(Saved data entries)
__________________________________________________

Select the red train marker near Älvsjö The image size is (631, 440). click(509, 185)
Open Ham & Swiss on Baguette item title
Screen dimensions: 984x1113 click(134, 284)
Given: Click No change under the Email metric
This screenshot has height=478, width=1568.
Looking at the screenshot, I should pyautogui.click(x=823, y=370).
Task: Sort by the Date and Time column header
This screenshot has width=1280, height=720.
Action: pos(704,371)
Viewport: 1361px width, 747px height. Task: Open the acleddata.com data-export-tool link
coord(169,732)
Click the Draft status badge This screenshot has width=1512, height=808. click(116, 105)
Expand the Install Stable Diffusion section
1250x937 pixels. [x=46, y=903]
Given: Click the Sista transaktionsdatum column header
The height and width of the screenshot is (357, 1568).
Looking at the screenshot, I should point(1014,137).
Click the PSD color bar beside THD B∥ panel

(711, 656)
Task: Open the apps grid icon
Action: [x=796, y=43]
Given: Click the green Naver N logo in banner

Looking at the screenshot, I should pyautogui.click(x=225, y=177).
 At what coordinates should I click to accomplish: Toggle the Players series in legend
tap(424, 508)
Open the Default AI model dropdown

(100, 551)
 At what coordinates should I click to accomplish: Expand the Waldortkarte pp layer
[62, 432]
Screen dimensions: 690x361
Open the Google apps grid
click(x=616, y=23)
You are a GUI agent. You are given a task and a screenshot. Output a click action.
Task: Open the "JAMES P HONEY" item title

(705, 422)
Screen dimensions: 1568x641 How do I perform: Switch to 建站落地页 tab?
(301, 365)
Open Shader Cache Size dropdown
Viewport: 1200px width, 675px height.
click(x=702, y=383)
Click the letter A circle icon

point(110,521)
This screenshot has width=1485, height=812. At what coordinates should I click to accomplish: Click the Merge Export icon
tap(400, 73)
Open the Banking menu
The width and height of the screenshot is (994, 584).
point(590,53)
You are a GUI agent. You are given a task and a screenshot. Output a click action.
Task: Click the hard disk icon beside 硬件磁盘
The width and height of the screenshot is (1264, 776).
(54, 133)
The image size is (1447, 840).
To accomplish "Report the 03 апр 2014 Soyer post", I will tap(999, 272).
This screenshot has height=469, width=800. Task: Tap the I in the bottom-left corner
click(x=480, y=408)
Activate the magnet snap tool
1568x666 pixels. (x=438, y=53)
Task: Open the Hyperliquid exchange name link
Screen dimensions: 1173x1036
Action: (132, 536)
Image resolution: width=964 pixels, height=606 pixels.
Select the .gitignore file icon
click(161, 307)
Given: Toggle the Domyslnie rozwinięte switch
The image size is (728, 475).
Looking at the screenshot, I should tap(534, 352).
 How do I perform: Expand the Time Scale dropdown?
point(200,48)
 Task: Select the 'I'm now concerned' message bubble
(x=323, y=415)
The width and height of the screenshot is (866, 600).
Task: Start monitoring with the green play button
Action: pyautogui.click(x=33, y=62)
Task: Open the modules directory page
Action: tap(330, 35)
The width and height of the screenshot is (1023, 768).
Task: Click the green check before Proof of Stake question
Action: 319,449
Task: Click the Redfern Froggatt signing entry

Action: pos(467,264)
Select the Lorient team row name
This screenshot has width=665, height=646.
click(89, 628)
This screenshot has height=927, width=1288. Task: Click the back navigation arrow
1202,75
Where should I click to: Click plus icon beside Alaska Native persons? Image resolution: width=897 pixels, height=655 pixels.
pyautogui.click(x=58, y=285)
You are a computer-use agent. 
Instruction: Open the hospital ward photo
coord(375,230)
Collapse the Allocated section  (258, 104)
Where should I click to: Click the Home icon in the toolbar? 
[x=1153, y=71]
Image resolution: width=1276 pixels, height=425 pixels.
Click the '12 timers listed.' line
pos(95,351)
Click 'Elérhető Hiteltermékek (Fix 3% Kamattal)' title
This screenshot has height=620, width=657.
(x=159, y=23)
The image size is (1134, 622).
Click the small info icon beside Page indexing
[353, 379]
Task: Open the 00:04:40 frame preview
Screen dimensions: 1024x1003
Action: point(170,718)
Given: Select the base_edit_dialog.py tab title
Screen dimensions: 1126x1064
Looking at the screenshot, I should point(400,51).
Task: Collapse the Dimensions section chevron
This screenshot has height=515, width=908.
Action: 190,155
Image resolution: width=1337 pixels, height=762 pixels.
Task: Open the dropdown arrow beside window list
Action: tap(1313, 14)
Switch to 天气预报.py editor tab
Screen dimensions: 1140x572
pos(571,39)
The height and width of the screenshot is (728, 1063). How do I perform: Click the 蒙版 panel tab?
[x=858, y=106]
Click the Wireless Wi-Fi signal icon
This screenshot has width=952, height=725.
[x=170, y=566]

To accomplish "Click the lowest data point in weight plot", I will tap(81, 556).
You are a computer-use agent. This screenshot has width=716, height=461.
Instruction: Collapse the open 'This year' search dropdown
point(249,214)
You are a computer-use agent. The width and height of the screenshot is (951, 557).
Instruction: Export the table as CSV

__________________________________________________

-- Task objective --
Scan the data, and report each line that uses the word "agent".

-- Reply to the task --
You are a GUI agent. You are given a task and a screenshot. Output a click action.
You are a GUI agent. You are given a task and a screenshot. Output a click action.
You are a computer-use agent. 
You are a computer-use agent. This screenshot has width=716, height=461.
You are a computer-use agent. The width and height of the screenshot is (951, 557).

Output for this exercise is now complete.